* **YOUR ASSIGNMENT**: Exclude the pictures and reproduce the remaining data exactly as written.

Entries taken from a collection:
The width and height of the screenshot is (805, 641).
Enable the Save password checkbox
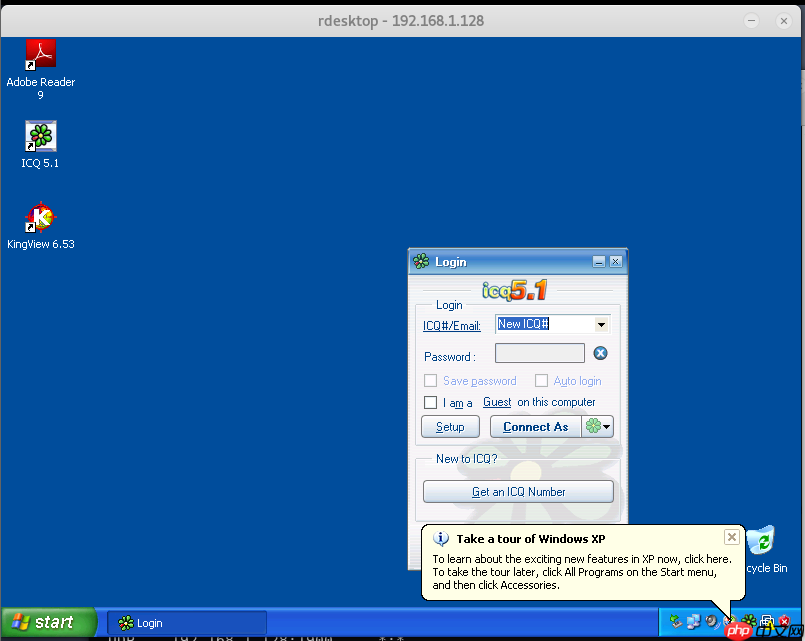click(431, 381)
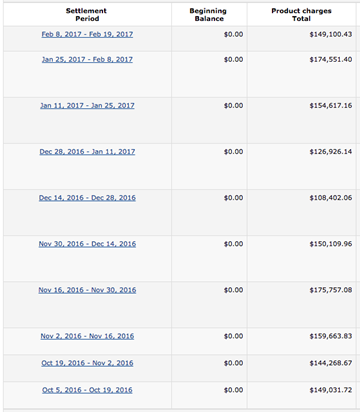Screen dimensions: 360x412
Task: Open the Nov 30, 2016 - Dec 14, 2016 settlement
Action: point(87,244)
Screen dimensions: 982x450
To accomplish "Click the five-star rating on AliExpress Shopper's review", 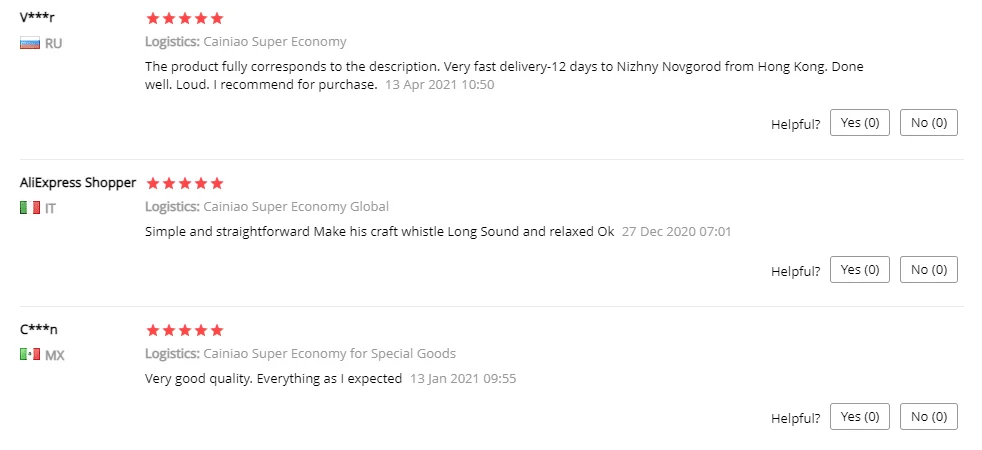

* **RESULT OF THE TASK**:
The width and height of the screenshot is (805, 641).
Enable the Save password checkbox
click(431, 381)
Screen dimensions: 360x412
Task: Open the Nov 30, 2016 - Dec 14, 2016 settlement
Action: point(87,244)
Screen dimensions: 982x450
To accomplish "Click the five-star rating on AliExpress Shopper's review", 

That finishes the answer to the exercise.